PROBLEM DESCRIPTION –
Reproduce the following lines without any change.

MATERIAL PROVIDED –
━━━━━━

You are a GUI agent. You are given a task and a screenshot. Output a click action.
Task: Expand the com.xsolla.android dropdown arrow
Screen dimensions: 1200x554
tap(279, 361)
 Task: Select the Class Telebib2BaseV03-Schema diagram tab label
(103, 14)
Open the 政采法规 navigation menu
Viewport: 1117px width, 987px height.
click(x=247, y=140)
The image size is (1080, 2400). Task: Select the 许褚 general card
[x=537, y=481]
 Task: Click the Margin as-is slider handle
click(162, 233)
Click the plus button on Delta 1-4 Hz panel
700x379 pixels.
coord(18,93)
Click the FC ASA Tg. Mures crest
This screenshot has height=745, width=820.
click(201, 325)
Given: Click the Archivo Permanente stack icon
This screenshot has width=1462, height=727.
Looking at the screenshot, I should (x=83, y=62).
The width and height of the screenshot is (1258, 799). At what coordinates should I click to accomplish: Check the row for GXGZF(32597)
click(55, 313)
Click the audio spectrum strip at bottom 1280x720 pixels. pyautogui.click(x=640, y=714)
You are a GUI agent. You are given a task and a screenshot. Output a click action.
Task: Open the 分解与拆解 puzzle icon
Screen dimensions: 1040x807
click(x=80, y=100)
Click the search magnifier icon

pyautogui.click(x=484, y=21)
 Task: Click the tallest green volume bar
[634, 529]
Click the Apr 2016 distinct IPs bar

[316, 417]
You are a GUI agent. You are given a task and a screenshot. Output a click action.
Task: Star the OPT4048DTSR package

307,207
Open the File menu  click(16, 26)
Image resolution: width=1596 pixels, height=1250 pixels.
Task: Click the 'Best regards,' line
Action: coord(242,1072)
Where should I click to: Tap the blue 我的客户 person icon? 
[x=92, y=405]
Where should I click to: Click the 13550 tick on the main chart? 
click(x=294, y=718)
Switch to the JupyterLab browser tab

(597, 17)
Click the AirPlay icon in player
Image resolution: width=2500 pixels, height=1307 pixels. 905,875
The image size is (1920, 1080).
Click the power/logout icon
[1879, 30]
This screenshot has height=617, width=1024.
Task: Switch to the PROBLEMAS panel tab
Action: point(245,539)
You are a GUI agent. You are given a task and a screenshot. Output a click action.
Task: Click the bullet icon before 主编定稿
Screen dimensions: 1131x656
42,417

━━━━━━

TASK RESULT –
You are a GUI agent. You are given a task and a screenshot. Output a click action.
Task: Expand the com.xsolla.android dropdown arrow
Screen dimensions: 1200x554
tap(279, 361)
 Task: Select the Class Telebib2BaseV03-Schema diagram tab label
(103, 14)
Open the 政采法规 navigation menu
Viewport: 1117px width, 987px height.
click(x=247, y=140)
The image size is (1080, 2400). Task: Select the 许褚 general card
[x=537, y=481]
 Task: Click the Margin as-is slider handle
click(162, 233)
Click the plus button on Delta 1-4 Hz panel
700x379 pixels.
coord(18,93)
Click the FC ASA Tg. Mures crest
This screenshot has height=745, width=820.
click(201, 325)
Given: Click the Archivo Permanente stack icon
This screenshot has width=1462, height=727.
Looking at the screenshot, I should (x=83, y=62).
The width and height of the screenshot is (1258, 799). At what coordinates should I click to accomplish: Check the row for GXGZF(32597)
click(55, 313)
Click the audio spectrum strip at bottom 1280x720 pixels. pyautogui.click(x=640, y=714)
You are a GUI agent. You are given a task and a screenshot. Output a click action.
Task: Open the 分解与拆解 puzzle icon
Screen dimensions: 1040x807
click(x=80, y=100)
Click the search magnifier icon

pyautogui.click(x=484, y=21)
 Task: Click the tallest green volume bar
[634, 529]
Click the Apr 2016 distinct IPs bar

[316, 417]
You are a GUI agent. You are given a task and a screenshot. Output a click action.
Task: Star the OPT4048DTSR package

307,207
Open the File menu  click(16, 26)
Image resolution: width=1596 pixels, height=1250 pixels.
Task: Click the 'Best regards,' line
Action: coord(242,1072)
Where should I click to: Tap the blue 我的客户 person icon? 
[x=92, y=405]
Where should I click to: Click the 13550 tick on the main chart? 
click(x=294, y=718)
Switch to the JupyterLab browser tab

(597, 17)
Click the AirPlay icon in player
Image resolution: width=2500 pixels, height=1307 pixels. 905,875
The image size is (1920, 1080).
Click the power/logout icon
[1879, 30]
This screenshot has height=617, width=1024.
Task: Switch to the PROBLEMAS panel tab
Action: point(245,539)
You are a GUI agent. You are given a task and a screenshot. Output a click action.
Task: Click the bullet icon before 主编定稿
Screen dimensions: 1131x656
42,417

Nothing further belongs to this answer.